= WHAT TO WORK ON =
Leave the pictures out and reproduce, exactly, the lines from the one with "Given: Collapse the" through the end of the entries below.

Data extracted from a collection:
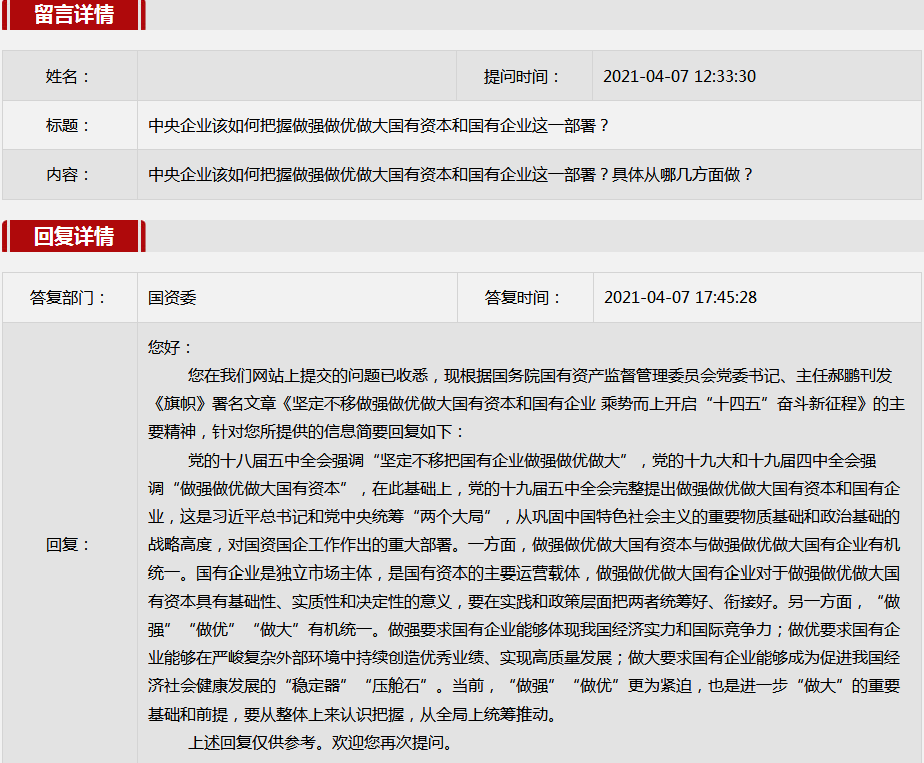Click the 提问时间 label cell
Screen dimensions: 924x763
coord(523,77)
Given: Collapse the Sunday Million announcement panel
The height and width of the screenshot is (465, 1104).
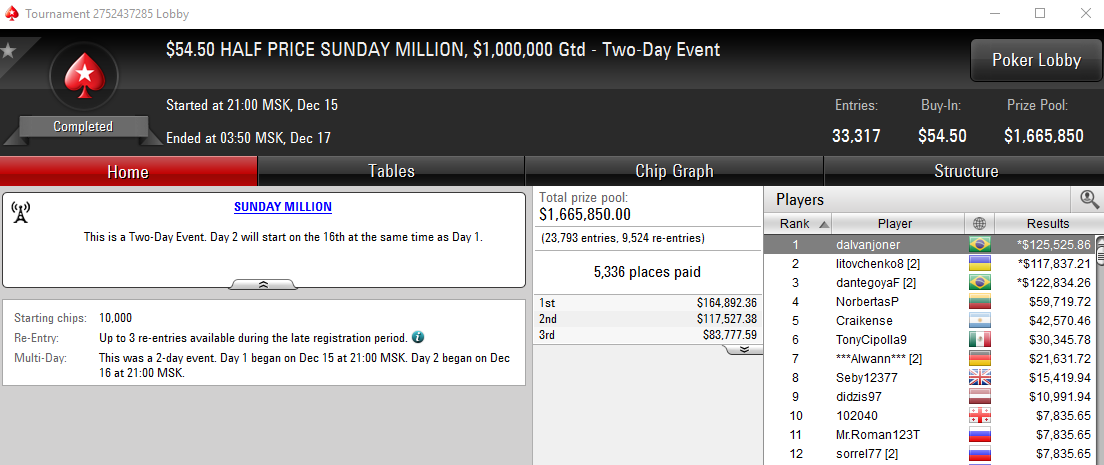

= ANSWER TO THIS EXERCISE =
Given: Collapse the Sunday Million announcement panel
The height and width of the screenshot is (465, 1104).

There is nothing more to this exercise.